### Your instructions
Restate word for word the lines of the entries below, starting with the line that holds "Task: Go to the Home breadcrumb link" and ending with the line that holds "The height and width of the screenshot is (460, 620).", and no others.

== Data for analysis ==

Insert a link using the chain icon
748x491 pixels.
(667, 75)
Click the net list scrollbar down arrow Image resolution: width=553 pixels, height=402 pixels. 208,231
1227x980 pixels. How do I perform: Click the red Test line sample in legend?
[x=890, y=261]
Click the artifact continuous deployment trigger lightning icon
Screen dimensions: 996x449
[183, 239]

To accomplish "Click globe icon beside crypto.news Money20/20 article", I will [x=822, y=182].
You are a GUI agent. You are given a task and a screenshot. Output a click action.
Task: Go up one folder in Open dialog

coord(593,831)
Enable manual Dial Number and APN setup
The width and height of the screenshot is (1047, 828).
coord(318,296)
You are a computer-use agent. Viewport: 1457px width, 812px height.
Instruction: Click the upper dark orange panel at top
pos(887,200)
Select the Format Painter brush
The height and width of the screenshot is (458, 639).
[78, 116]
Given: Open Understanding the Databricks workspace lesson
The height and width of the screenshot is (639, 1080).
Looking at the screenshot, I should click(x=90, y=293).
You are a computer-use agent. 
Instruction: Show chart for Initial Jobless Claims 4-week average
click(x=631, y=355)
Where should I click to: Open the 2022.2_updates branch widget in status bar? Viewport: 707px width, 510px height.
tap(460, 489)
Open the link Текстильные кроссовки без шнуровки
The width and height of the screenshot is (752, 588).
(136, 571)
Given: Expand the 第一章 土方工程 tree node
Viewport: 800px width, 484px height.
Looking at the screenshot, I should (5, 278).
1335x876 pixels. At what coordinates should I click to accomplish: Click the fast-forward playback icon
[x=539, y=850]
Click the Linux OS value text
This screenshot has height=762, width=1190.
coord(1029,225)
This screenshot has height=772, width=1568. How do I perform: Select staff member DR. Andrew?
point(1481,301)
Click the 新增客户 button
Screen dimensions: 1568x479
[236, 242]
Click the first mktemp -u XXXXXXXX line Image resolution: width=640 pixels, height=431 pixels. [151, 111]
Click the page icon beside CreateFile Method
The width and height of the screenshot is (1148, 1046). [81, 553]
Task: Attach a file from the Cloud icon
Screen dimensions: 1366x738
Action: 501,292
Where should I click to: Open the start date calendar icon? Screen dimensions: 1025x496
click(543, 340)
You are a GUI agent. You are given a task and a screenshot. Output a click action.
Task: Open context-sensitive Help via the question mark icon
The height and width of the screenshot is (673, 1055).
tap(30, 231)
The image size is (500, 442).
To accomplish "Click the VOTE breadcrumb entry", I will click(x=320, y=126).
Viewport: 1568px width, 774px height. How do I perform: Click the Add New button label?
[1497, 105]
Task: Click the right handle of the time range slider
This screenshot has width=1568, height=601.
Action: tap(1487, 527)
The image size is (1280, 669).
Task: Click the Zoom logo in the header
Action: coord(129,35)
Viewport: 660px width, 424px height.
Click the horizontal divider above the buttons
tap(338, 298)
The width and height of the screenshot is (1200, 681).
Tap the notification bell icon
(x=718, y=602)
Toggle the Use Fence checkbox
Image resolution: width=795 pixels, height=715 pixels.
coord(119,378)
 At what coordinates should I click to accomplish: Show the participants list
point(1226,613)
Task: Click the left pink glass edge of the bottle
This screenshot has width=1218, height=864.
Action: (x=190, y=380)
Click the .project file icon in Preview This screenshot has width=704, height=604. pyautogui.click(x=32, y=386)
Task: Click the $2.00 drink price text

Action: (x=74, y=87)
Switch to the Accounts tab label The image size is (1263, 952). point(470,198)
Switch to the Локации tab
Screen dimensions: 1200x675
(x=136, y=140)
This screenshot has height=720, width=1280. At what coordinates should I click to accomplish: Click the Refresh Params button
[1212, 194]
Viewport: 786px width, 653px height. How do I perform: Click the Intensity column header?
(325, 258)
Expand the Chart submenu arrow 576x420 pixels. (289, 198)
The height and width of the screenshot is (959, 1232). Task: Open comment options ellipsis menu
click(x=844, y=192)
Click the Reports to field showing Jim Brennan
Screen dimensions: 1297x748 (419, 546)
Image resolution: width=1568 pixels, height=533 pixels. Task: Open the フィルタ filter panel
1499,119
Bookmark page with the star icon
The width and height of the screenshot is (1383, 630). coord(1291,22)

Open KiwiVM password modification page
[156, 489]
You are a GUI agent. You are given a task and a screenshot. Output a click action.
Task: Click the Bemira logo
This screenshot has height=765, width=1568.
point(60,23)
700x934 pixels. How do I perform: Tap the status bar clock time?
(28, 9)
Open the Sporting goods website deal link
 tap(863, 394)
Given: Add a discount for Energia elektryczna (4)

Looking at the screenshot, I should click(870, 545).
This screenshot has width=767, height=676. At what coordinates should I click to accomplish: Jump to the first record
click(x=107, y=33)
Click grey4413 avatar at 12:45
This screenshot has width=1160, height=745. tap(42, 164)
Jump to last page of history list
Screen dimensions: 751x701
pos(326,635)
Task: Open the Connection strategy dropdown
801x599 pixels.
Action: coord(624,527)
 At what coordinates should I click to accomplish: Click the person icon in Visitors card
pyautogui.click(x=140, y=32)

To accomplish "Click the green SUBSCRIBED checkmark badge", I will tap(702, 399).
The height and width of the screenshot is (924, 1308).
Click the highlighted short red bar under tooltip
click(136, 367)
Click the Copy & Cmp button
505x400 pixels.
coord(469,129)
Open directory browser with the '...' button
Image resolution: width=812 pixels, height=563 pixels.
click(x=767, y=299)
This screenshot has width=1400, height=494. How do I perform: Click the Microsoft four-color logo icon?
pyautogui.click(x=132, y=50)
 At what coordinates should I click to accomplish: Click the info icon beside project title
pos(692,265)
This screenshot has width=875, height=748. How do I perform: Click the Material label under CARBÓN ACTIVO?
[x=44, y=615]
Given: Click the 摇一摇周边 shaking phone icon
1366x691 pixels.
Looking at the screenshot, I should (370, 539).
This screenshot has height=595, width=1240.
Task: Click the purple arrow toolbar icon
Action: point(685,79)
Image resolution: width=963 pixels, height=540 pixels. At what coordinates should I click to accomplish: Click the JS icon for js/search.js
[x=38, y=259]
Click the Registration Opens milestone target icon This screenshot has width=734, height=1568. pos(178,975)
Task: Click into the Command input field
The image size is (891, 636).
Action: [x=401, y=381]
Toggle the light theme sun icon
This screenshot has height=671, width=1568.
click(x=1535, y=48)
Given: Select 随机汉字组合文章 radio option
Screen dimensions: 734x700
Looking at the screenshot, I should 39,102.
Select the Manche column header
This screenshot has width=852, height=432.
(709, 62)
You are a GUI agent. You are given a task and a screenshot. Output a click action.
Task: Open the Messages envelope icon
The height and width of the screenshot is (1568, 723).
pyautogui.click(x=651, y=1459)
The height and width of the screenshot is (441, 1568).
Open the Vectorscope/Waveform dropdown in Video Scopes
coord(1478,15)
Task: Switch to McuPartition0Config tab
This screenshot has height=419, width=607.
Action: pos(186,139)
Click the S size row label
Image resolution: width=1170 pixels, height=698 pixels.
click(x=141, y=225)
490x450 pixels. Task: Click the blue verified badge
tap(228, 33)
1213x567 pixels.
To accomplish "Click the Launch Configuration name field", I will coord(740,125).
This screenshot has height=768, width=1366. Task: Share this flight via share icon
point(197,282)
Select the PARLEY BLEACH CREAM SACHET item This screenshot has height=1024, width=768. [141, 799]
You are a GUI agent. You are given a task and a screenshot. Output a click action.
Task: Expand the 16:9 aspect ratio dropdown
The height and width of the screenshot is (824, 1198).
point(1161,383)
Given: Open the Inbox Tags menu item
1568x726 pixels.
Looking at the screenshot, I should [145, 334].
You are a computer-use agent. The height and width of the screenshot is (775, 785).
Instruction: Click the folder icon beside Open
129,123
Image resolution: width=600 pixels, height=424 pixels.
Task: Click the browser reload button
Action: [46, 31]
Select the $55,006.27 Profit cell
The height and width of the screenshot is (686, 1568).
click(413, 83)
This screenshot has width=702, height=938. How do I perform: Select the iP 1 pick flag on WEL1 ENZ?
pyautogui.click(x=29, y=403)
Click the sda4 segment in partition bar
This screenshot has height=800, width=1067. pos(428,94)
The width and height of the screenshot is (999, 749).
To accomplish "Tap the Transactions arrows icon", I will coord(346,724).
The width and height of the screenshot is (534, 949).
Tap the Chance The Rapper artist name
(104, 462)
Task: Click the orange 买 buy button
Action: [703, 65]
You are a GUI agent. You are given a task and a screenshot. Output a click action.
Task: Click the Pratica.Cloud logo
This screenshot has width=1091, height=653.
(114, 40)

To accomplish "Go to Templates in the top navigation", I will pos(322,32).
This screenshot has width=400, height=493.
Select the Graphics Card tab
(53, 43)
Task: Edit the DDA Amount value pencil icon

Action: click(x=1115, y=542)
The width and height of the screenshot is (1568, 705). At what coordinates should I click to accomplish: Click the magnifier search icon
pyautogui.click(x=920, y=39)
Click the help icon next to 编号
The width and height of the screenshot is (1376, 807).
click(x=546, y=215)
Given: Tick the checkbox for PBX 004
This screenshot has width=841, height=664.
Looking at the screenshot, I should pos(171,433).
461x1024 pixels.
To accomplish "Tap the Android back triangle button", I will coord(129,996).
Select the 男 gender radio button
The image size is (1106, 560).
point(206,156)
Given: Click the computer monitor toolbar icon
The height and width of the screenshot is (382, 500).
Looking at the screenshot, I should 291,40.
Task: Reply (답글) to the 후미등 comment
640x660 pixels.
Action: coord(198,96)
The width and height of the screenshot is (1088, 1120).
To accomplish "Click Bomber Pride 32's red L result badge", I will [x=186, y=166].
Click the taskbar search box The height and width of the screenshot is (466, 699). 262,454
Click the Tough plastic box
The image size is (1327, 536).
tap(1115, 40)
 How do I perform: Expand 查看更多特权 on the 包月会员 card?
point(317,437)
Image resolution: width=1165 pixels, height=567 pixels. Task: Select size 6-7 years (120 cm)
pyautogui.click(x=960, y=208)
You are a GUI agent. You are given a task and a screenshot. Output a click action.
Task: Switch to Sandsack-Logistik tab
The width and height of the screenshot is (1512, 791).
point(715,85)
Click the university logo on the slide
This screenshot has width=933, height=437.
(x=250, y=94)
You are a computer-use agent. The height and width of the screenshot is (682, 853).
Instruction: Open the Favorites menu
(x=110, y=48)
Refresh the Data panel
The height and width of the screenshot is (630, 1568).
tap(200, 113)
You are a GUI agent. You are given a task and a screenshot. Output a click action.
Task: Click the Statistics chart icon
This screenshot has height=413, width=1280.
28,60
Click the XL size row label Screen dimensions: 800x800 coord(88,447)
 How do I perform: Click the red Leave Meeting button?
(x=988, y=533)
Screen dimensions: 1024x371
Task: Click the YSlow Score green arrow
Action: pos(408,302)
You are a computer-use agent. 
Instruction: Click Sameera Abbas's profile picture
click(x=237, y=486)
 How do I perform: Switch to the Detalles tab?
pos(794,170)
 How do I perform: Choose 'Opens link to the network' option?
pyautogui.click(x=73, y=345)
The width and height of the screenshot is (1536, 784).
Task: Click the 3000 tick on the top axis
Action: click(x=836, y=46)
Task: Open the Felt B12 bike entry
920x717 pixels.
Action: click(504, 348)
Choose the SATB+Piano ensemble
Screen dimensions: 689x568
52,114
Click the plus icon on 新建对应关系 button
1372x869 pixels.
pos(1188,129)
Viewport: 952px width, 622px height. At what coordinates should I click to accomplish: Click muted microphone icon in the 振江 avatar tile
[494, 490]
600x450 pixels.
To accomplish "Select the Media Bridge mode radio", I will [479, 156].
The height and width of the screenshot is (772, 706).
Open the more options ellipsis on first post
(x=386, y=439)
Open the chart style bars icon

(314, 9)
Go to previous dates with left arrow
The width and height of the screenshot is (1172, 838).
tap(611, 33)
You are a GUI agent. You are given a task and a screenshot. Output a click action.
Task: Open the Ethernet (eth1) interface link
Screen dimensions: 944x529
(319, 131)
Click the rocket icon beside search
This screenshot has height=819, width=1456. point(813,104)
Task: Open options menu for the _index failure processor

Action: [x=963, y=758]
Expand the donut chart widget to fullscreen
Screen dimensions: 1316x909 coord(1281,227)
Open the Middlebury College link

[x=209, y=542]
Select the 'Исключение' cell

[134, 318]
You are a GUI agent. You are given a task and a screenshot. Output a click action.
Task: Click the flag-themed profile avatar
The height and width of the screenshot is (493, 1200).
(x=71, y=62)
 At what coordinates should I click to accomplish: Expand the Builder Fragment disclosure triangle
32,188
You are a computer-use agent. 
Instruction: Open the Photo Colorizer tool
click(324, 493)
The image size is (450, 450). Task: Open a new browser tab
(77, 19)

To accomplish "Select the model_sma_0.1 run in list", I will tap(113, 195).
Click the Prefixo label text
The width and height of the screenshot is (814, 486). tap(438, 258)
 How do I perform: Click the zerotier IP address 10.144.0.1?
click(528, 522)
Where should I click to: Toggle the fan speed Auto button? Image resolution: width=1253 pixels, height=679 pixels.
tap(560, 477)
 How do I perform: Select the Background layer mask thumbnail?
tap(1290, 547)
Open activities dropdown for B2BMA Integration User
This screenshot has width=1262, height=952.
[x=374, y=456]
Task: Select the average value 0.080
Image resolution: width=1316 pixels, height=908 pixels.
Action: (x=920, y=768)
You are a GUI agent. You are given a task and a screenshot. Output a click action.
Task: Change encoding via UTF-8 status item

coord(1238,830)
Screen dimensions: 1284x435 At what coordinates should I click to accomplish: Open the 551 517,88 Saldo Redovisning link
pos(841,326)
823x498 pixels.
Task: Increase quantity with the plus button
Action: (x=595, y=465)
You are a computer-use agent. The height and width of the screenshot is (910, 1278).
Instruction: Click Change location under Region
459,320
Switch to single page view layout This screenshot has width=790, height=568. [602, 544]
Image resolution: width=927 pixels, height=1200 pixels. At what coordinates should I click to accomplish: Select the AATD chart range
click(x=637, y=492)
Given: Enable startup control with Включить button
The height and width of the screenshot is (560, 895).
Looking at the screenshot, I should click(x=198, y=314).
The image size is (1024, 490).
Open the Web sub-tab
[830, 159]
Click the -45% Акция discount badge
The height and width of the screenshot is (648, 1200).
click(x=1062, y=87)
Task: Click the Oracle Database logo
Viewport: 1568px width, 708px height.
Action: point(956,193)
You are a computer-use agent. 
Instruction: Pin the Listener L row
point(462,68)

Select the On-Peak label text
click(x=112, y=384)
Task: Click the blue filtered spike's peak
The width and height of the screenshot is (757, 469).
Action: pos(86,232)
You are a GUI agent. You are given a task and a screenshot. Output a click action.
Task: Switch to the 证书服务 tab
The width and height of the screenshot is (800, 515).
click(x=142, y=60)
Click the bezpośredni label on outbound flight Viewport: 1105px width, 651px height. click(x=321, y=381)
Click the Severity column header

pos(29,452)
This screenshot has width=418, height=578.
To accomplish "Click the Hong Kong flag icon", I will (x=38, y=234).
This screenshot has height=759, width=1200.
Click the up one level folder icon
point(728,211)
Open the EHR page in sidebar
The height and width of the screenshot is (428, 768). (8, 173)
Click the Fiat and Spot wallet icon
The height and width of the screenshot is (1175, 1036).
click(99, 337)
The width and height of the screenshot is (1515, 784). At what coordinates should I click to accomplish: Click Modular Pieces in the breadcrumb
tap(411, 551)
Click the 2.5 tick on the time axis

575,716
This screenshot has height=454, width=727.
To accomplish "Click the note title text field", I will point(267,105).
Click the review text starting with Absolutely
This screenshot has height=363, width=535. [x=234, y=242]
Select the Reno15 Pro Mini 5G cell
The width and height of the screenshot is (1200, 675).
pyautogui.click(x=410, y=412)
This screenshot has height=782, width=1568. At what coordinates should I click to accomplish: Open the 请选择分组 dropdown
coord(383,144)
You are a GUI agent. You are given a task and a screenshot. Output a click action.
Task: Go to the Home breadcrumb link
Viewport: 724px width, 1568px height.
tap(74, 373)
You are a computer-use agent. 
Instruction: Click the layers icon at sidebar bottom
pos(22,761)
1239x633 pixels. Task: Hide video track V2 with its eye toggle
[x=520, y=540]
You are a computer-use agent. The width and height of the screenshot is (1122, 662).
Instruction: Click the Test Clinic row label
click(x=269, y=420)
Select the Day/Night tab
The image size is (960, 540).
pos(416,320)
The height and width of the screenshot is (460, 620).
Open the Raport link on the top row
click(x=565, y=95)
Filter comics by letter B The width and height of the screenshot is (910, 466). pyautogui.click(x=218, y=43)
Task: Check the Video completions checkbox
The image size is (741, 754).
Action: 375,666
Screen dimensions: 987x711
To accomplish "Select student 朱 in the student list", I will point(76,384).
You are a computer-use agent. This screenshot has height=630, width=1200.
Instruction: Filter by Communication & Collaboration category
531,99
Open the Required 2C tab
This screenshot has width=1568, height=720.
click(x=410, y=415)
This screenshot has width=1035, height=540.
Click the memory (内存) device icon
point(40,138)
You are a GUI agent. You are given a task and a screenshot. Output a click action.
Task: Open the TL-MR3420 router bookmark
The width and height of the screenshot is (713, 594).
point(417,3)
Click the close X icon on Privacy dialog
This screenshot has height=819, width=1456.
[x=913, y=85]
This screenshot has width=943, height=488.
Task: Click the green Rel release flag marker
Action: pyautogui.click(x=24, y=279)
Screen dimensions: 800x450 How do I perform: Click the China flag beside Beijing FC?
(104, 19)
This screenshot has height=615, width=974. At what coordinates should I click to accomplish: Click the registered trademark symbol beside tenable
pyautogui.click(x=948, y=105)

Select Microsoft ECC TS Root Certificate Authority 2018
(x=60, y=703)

===

### Answer to this problem
Task: Go to the Home breadcrumb link
Viewport: 724px width, 1568px height.
tap(74, 373)
You are a computer-use agent. 
Instruction: Click the layers icon at sidebar bottom
pos(22,761)
1239x633 pixels. Task: Hide video track V2 with its eye toggle
[x=520, y=540]
You are a computer-use agent. The width and height of the screenshot is (1122, 662).
Instruction: Click the Test Clinic row label
click(x=269, y=420)
Select the Day/Night tab
The image size is (960, 540).
pos(416,320)
The height and width of the screenshot is (460, 620).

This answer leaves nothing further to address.